== RECORDS TO USE

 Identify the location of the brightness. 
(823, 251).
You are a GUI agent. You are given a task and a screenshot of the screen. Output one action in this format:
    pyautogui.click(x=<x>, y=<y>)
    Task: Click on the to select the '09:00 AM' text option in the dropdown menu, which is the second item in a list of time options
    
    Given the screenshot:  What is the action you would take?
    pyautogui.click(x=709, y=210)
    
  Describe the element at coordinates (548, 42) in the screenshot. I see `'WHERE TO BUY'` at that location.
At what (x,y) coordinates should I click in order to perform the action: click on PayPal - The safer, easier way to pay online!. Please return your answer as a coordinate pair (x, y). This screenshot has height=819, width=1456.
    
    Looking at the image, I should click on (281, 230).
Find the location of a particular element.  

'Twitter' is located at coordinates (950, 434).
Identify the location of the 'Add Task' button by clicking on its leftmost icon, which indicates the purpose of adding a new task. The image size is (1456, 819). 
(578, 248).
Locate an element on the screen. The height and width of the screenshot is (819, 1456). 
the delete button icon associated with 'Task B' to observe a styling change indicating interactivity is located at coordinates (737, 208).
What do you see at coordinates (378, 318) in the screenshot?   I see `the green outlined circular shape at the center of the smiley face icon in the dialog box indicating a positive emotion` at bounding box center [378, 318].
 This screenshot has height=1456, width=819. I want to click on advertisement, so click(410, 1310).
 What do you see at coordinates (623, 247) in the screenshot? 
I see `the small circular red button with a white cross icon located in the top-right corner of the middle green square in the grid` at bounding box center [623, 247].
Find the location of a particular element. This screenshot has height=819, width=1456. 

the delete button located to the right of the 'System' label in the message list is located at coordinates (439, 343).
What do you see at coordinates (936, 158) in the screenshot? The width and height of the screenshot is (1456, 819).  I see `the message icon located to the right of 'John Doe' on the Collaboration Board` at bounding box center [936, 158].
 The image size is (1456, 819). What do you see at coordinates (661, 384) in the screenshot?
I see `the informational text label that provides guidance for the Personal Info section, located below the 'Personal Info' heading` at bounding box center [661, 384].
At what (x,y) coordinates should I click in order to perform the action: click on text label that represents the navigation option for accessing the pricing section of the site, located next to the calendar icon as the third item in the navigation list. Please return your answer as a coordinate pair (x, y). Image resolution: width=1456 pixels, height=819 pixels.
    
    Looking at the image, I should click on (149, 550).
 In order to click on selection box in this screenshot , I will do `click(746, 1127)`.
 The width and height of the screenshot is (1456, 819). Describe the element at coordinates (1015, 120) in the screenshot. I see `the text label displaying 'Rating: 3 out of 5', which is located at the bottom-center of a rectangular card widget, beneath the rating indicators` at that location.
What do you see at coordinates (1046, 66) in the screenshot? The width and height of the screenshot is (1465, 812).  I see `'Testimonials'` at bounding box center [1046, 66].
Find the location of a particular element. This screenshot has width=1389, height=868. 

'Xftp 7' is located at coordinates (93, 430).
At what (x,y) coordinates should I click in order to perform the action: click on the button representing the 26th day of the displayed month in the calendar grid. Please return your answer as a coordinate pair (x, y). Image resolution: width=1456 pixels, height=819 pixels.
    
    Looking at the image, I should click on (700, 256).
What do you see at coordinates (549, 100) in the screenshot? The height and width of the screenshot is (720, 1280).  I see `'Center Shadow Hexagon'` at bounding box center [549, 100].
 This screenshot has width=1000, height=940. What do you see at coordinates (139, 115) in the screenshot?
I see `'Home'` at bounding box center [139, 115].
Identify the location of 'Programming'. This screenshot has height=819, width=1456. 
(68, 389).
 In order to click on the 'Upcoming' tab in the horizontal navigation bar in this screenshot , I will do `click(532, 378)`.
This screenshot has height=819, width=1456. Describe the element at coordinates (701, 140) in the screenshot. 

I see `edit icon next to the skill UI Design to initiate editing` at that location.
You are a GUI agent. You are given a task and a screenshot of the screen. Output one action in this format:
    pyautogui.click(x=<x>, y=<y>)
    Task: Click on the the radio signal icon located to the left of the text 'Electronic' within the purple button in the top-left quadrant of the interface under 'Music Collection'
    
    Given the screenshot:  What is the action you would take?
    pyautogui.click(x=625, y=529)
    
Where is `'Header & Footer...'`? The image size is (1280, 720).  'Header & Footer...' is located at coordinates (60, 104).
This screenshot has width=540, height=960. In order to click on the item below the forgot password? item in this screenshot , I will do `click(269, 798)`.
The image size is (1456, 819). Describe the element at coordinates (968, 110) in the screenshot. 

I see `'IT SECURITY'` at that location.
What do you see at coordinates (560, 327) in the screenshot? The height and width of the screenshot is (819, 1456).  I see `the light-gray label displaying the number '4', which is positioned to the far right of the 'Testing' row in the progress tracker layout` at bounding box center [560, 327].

====

#### WHAT YOU SHOULD DO:
Please reproduce the listing from the line containing "What do you see at coordinates (549, 100)" through its end, inclusive, changing "radio signal icon" to "antenna icon" and keeping everything else the same. Return only those lines.

#### THE SOLUTION:
What do you see at coordinates (549, 100) in the screenshot? The height and width of the screenshot is (720, 1280).  I see `'Center Shadow Hexagon'` at bounding box center [549, 100].
 This screenshot has width=1000, height=940. What do you see at coordinates (139, 115) in the screenshot?
I see `'Home'` at bounding box center [139, 115].
Identify the location of 'Programming'. This screenshot has height=819, width=1456. 
(68, 389).
 In order to click on the 'Upcoming' tab in the horizontal navigation bar in this screenshot , I will do `click(532, 378)`.
This screenshot has height=819, width=1456. Describe the element at coordinates (701, 140) in the screenshot. 

I see `edit icon next to the skill UI Design to initiate editing` at that location.
You are a GUI agent. You are given a task and a screenshot of the screen. Output one action in this format:
    pyautogui.click(x=<x>, y=<y>)
    Task: Click on the the antenna icon located to the left of the text 'Electronic' within the purple button in the top-left quadrant of the interface under 'Music Collection'
    
    Given the screenshot:  What is the action you would take?
    pyautogui.click(x=625, y=529)
    
Where is `'Header & Footer...'`? The image size is (1280, 720).  'Header & Footer...' is located at coordinates (60, 104).
This screenshot has width=540, height=960. In order to click on the item below the forgot password? item in this screenshot , I will do `click(269, 798)`.
The image size is (1456, 819). Describe the element at coordinates (968, 110) in the screenshot. 

I see `'IT SECURITY'` at that location.
What do you see at coordinates (560, 327) in the screenshot? The height and width of the screenshot is (819, 1456).  I see `the light-gray label displaying the number '4', which is positioned to the far right of the 'Testing' row in the progress tracker layout` at bounding box center [560, 327].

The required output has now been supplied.